Today we experienced what we first thought was a complete outage of all Clerk.io services.

Further looking in the to issue identified that thought it was a significant outage around half of all requests were coming through and all background processes syncing and analyzing data were unaffected.

Here is a timeline of the events:

  • At 08:29 UTC our Redis datastore experienced a failure. We use this service for semi-persistent storage especially for our email service. This lead to most of our API workers waiting for Redis and thus not being available to serve other requests slowing down our.
  • At 08:30 our master alarm went off and alerted our OPS team.
  • At 08:34 we had identified our Redis setup as the likely source of the issue.
  • At 08:38 we had confirmed that Redis was in fact the issue and started to isolate its use form the system to quickly get back to a operating state.
  • At 08:43 we had successfully isolated our Redis usage and our service was again fully operational.
  • At 09:02 we had fixed and tested our Redis infrastructure and it was placed back in to service restoring everything back to normal.

To prevent a similar issue we will now get a full overview of the technical details that led to the Redis outage and from those learning make our service more robust.

Posted Aug 25, 2019 - 10:32 CEST

Resolved
Everything is now back to normal.
Posted Aug 25, 2019 - 10:08 CEST
Monitoring
We have migrated the issue and everything is now operational again.

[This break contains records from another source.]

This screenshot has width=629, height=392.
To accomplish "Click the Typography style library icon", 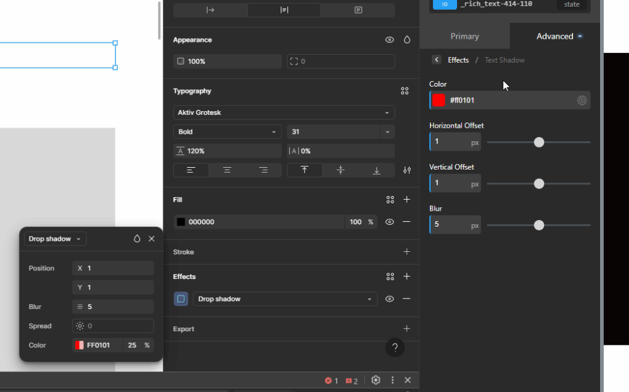I will tap(404, 91).
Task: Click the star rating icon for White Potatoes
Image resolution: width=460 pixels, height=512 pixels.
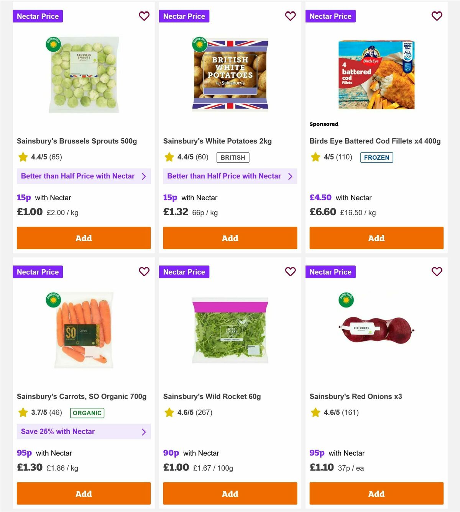Action: [169, 157]
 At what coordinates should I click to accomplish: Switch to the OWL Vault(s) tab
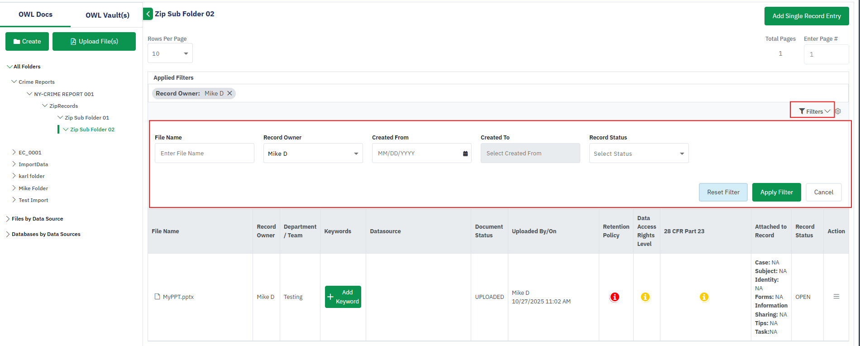click(107, 15)
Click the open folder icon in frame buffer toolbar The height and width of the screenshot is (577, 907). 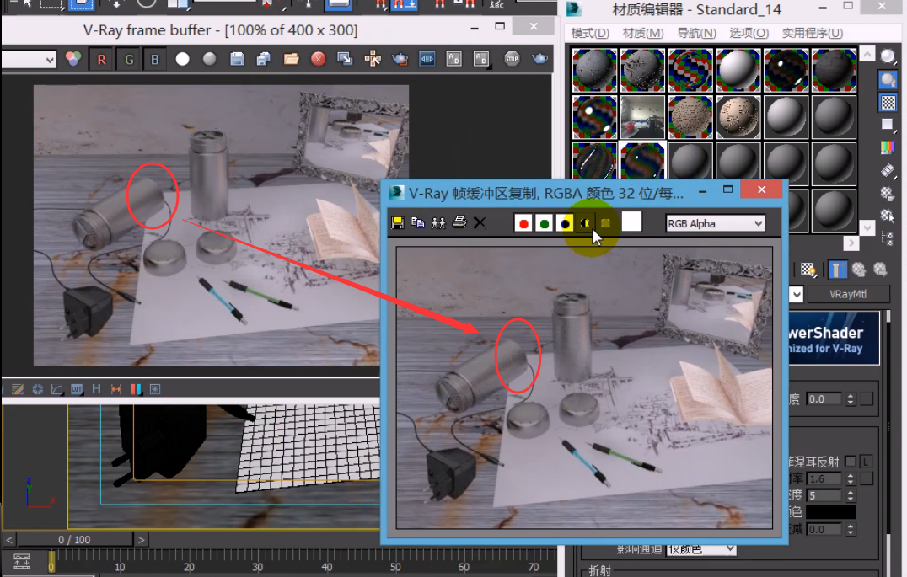tap(291, 59)
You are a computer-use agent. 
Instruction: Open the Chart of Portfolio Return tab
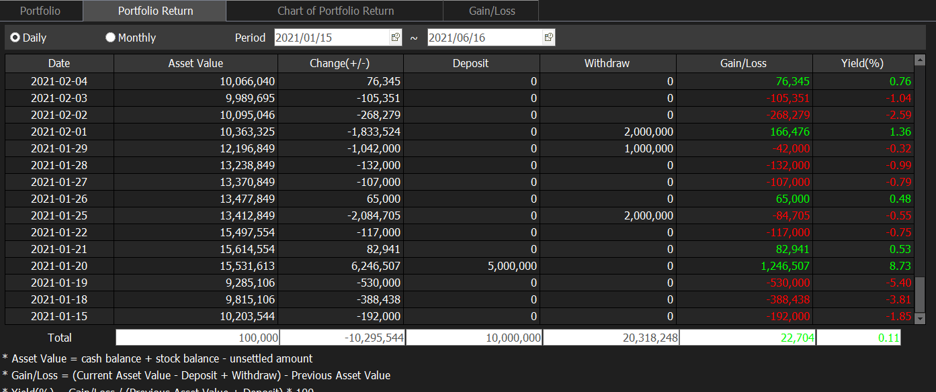click(335, 11)
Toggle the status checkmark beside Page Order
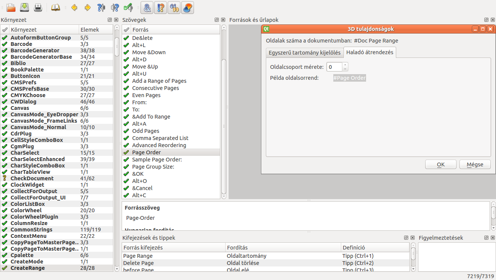496x280 pixels. coord(126,152)
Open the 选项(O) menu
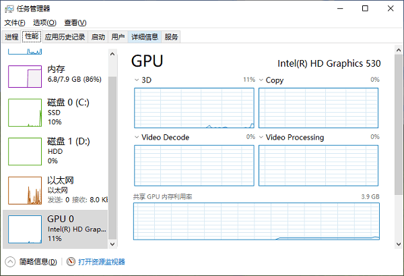The width and height of the screenshot is (404, 276). tap(44, 23)
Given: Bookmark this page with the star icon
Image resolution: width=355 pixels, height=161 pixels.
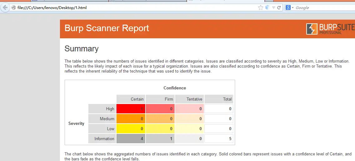Looking at the screenshot, I should [x=261, y=8].
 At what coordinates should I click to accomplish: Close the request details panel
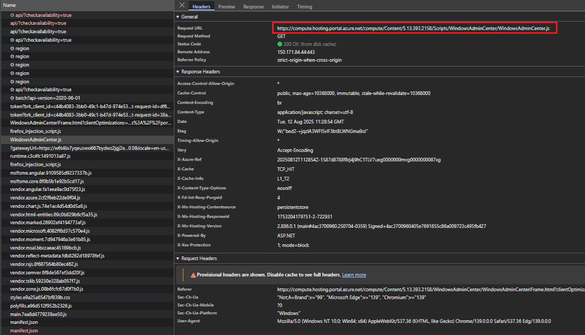point(182,6)
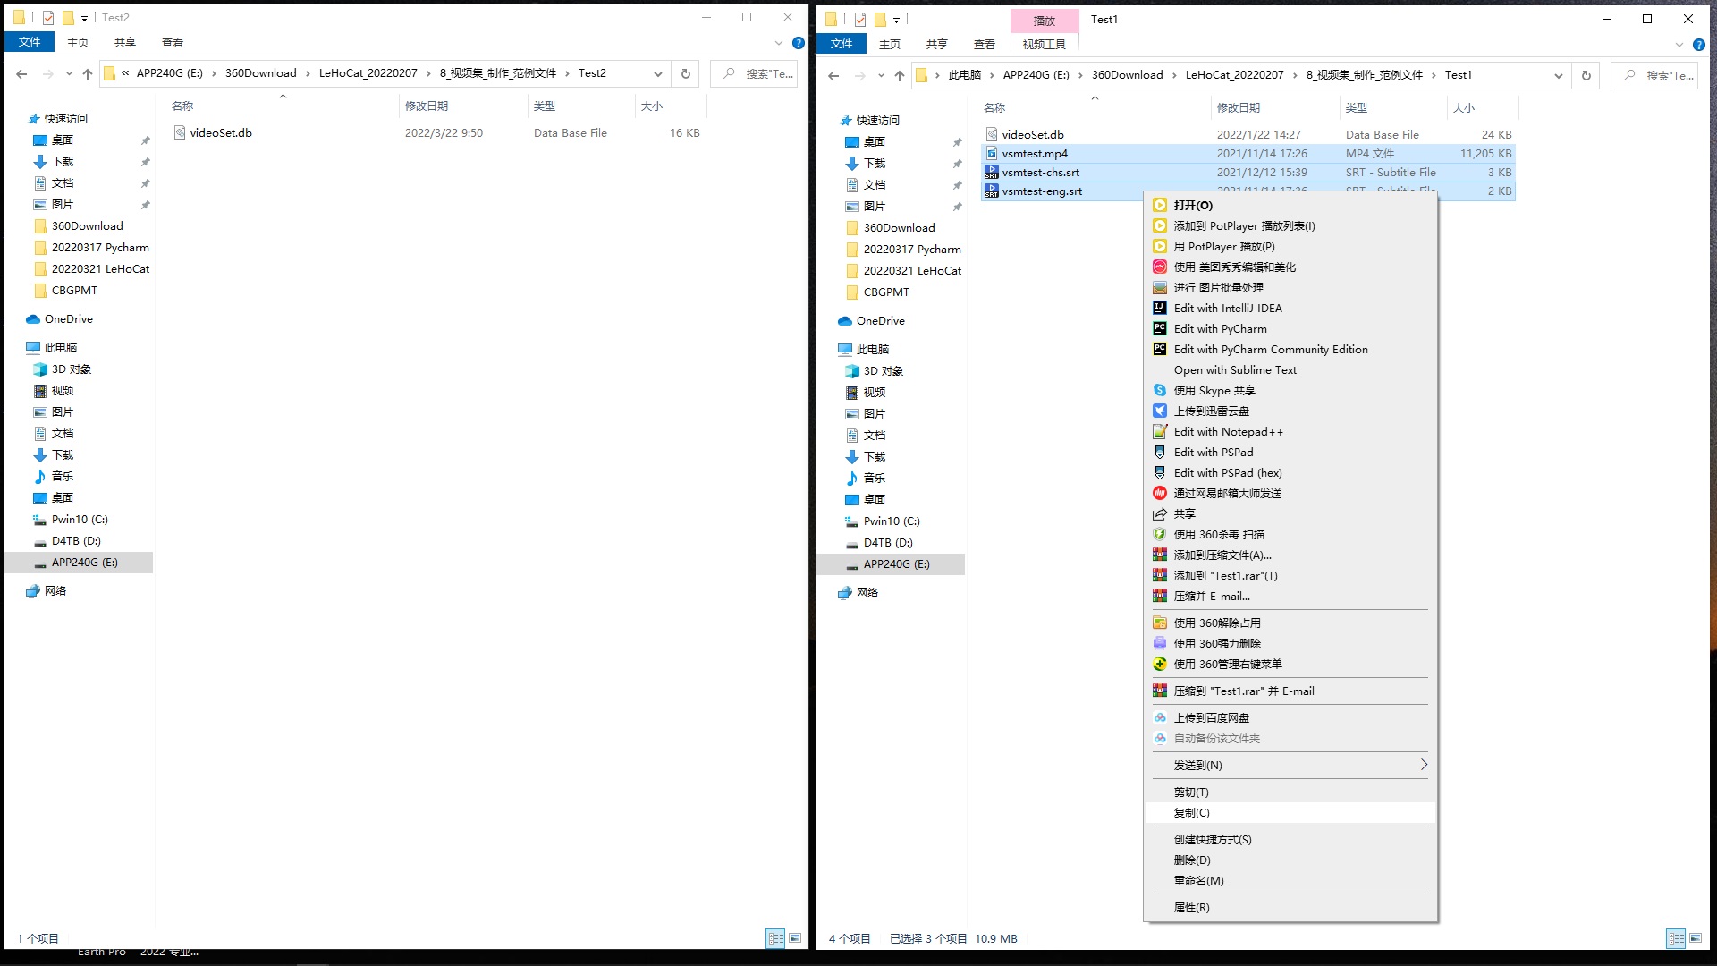This screenshot has height=966, width=1717.
Task: Click the up-directory arrow in the Test2 window
Action: click(x=88, y=73)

We are monitoring the situation.
Posted Aug 25, 2019 - 09:48 CEST
Identified
We have an issue in our Resid cluster and are trying to mitigate it to make the rest of the service available.
Posted Aug 25, 2019 - 09:46 CEST
Investigating
We are experiencing a full-service outage. We are investigating the issue and will be back shortly.
Posted Aug 25, 2019 - 09:39 CEST
This incident affected: API, Data Sync, and Dashboard.